#### What is asked
Copy out the part of the records that begins with the line containing "Refresh bootloader info" and ends with the line containing "Click the orange", both of those lines included, and nothing else.

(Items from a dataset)
────────
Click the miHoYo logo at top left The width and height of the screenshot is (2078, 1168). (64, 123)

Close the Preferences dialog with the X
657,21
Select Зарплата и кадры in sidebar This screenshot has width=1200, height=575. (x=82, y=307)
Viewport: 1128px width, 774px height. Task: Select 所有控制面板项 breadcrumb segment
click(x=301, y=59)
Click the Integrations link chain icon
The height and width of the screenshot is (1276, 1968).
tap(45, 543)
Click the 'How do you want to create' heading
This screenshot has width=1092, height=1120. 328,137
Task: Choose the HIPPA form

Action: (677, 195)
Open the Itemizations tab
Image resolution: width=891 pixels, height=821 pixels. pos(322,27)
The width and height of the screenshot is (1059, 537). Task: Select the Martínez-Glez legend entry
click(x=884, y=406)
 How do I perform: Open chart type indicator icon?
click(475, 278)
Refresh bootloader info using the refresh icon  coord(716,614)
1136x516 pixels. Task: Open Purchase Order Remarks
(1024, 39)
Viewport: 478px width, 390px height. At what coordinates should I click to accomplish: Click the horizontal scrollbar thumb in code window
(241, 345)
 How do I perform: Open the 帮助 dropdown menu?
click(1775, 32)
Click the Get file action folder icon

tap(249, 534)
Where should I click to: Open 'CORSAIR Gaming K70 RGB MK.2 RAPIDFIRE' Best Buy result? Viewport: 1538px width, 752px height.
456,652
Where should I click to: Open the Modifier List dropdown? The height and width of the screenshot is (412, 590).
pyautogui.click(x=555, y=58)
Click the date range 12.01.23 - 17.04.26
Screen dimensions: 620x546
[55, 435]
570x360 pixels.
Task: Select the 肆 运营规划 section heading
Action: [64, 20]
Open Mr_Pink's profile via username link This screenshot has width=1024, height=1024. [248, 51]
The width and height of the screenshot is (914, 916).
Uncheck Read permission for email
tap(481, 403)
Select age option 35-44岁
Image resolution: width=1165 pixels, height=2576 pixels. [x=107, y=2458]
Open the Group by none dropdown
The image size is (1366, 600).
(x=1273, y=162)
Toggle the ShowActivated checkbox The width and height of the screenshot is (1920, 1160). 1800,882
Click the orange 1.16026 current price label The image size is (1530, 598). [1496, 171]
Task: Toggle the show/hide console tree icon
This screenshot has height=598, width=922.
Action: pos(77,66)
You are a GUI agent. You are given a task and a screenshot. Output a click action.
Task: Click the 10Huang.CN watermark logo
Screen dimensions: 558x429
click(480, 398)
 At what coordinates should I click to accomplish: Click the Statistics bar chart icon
────────
#### Written answer
Refresh bootloader info using the refresh icon  coord(716,614)
1136x516 pixels. Task: Open Purchase Order Remarks
(1024, 39)
Viewport: 478px width, 390px height. At what coordinates should I click to accomplish: Click the horizontal scrollbar thumb in code window
(241, 345)
 How do I perform: Open the 帮助 dropdown menu?
click(1775, 32)
Click the Get file action folder icon

tap(249, 534)
Where should I click to: Open 'CORSAIR Gaming K70 RGB MK.2 RAPIDFIRE' Best Buy result? Viewport: 1538px width, 752px height.
456,652
Where should I click to: Open the Modifier List dropdown? The height and width of the screenshot is (412, 590).
pyautogui.click(x=555, y=58)
Click the date range 12.01.23 - 17.04.26
Screen dimensions: 620x546
[55, 435]
570x360 pixels.
Task: Select the 肆 运营规划 section heading
Action: [64, 20]
Open Mr_Pink's profile via username link This screenshot has width=1024, height=1024. [248, 51]
The width and height of the screenshot is (914, 916).
Uncheck Read permission for email
tap(481, 403)
Select age option 35-44岁
Image resolution: width=1165 pixels, height=2576 pixels. [x=107, y=2458]
Open the Group by none dropdown
The image size is (1366, 600).
(x=1273, y=162)
Toggle the ShowActivated checkbox The width and height of the screenshot is (1920, 1160). 1800,882
Click the orange 1.16026 current price label The image size is (1530, 598). [1496, 171]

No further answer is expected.